Sviluppo economico post covid19 a Venezia e a Mestre

Non solo Venezia, ma anche Mestre soffre per la crisi del turismo, in percentuale di più che nel resto del Veneto. Grave errore dei decenni passati puntare solo o quasi su un settore produttivo. Che sviluppo economico immaginare dopo l’emergenza?

Che sviluppo economico per Venezia?

Per Venezia insulare è ancor più indispensabile oggi riconoscerne la specialità; per la terraferma aiutarla a sviluppare un sistema più simile al resto del Veneto di PMI. A Venezia per lo sviluppo economico bisogna: Ottenere urgentemente un sistema di esenzioni fiscali per parificare i costi di gestione delle imprese e della residenza con la terraferma. Grazie a queste esenzioni sviluppare settori alternativi quali: artigianato tradizionale e produzione cinematografica e di audiovisivi, soprattutto in Arsenale.

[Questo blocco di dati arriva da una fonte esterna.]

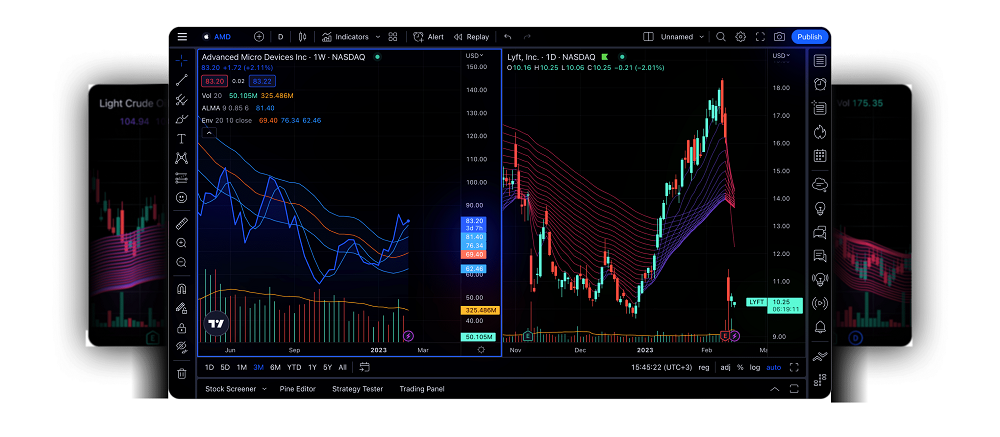Toggle the magnet snap mode
This screenshot has width=1000, height=437.
[182, 289]
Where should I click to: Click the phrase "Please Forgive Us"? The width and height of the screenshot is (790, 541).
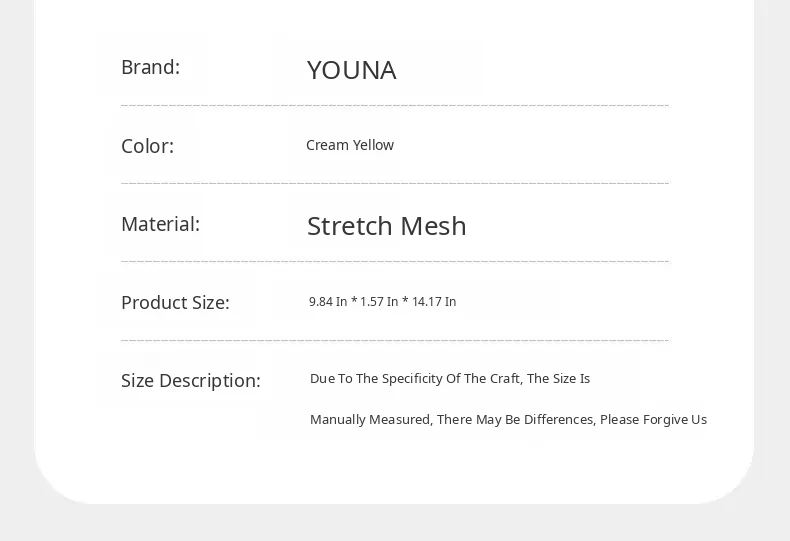[x=653, y=420]
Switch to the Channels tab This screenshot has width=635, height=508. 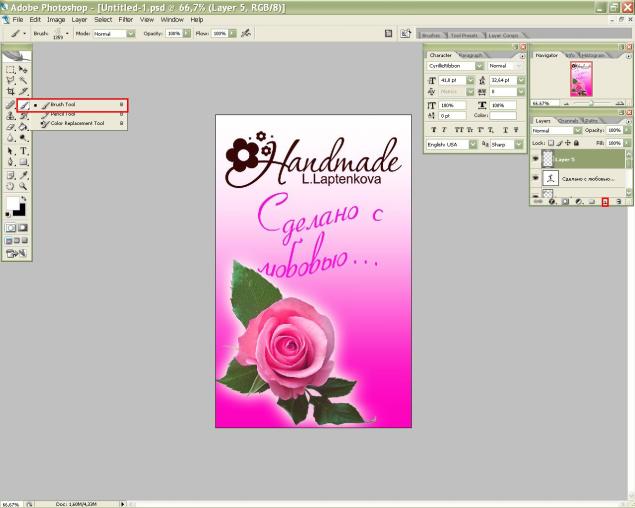coord(568,120)
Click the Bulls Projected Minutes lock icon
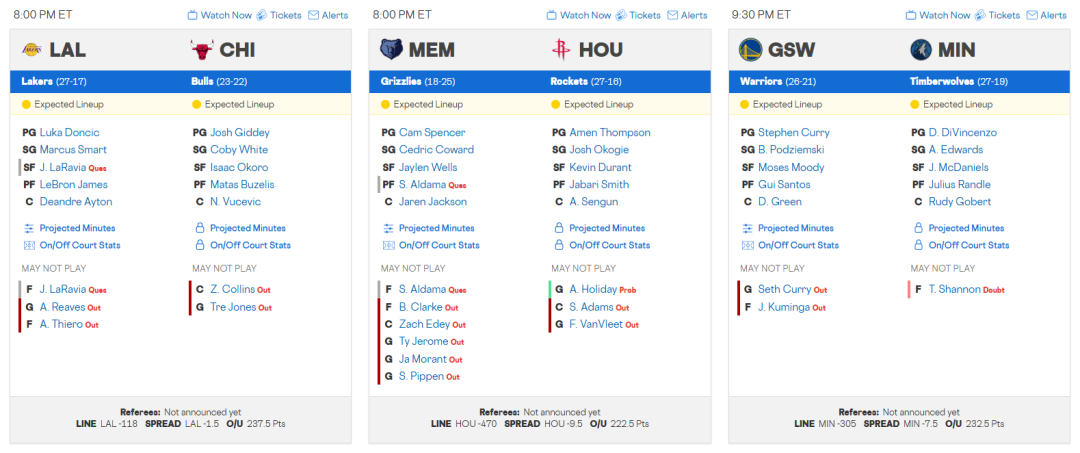Screen dimensions: 1080x453 pyautogui.click(x=199, y=228)
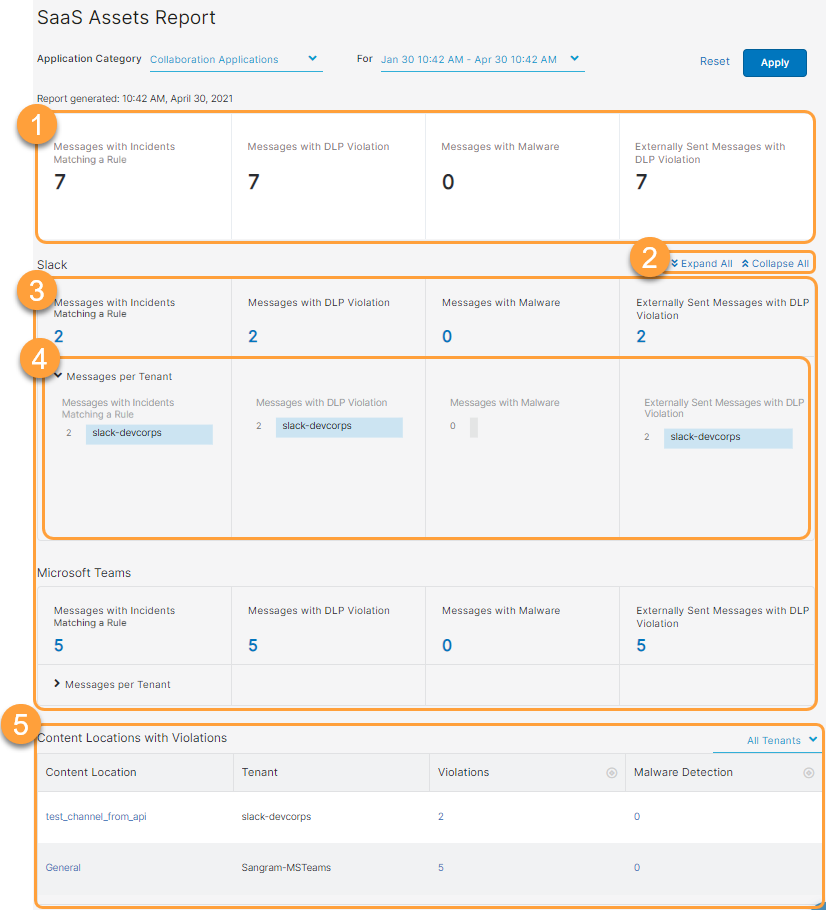Click the Collapse All double-chevron icon
Screen dimensions: 826x910
[746, 263]
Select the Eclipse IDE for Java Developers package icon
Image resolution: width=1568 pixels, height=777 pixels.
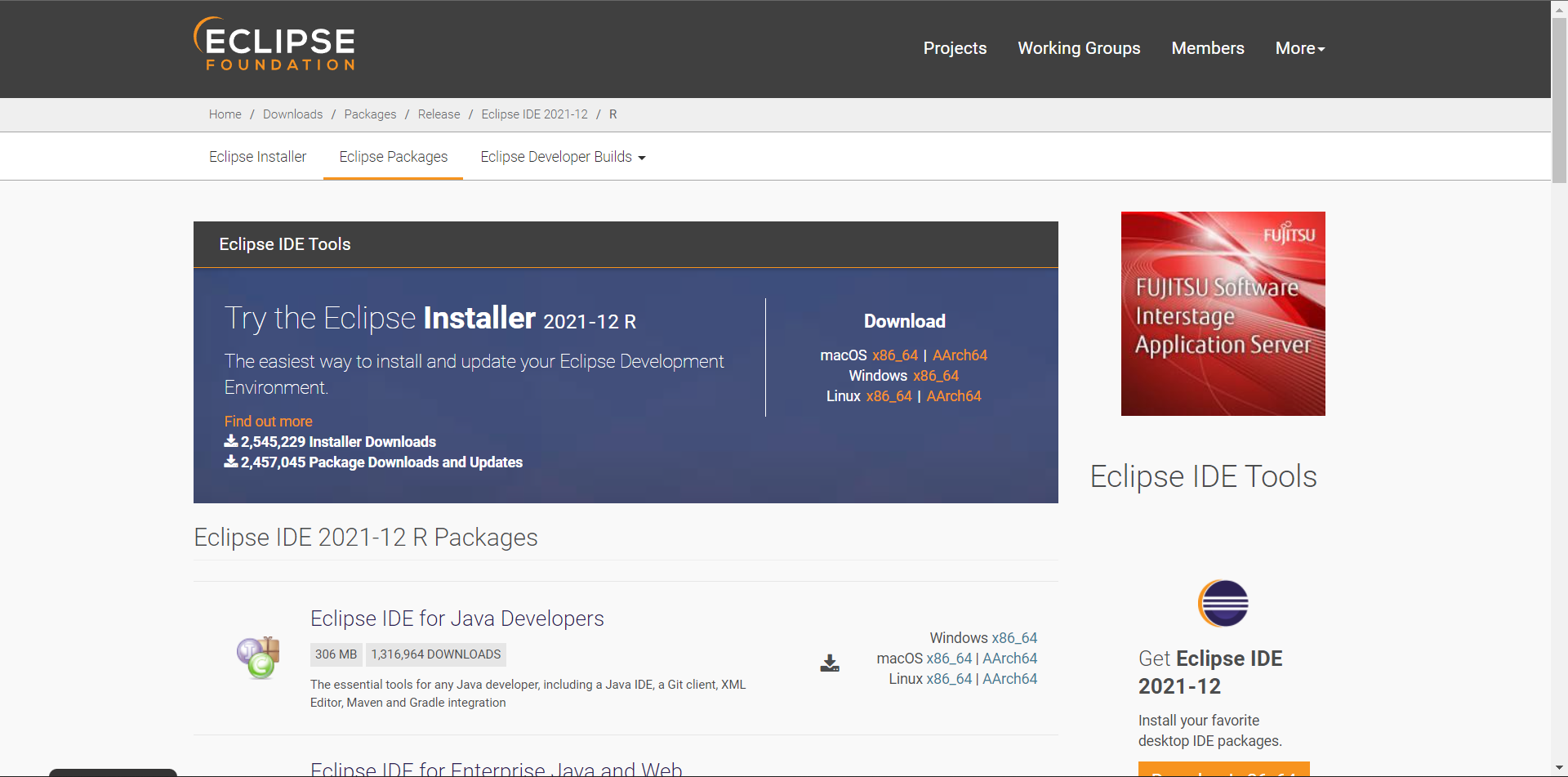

Attirare imprese del settore informatico-ambientale-aerospaziale-trasporti-logistica-servizi bancari e finanziari-marina per sviluppare attività di ricerca e sviluppo e ricerca applicata compatibili con la delicata struttura cittadina. Impedire che ulteriori uffici pubblici traslochino in terraferma e proporre Venezia come sede di Agenzie europee ed internazionali. Sviluppare servizi alla persona nei settori medico, infermieristico e sociale all’avanguardia. Tali settori sono resistenti alla crisi attuale e a quelle future. Procedere velocemente alla costruzione del Porto off shore per le navi mercantili e all’individuazione di soluzioni alternative per le Grandi navi passeggeri, pena la riduzione progressiva di queste attività produttive per ragioni ambientali. Creare un istituto nazionale di ricerca, in accordo con l’UE, sul climate change e il green deal.

Per Mestre?

In terraferma occorre: Procedere più velocemente alle bonifiche. Spingere la creazione della ZLS (zona di libero scambio) per creare zone burocrazia free dove le imprese che intendono investire vengono agevolate in tutte le attività di start up. Sviluppare attività di ricerca e sviluppo nel settore dell’aereonautica partendo dagli stabilimenti di Alenia a Tessera. Agevolare la creazione di incubatori sull’esempio di quanto sta facendo la Provincia di Bolzano per attirare Piccole e Medie Imprese. Bloccare qualsiasi nuovo iper mercato e la costruzione di nuovi Hotel, in particolare low cost.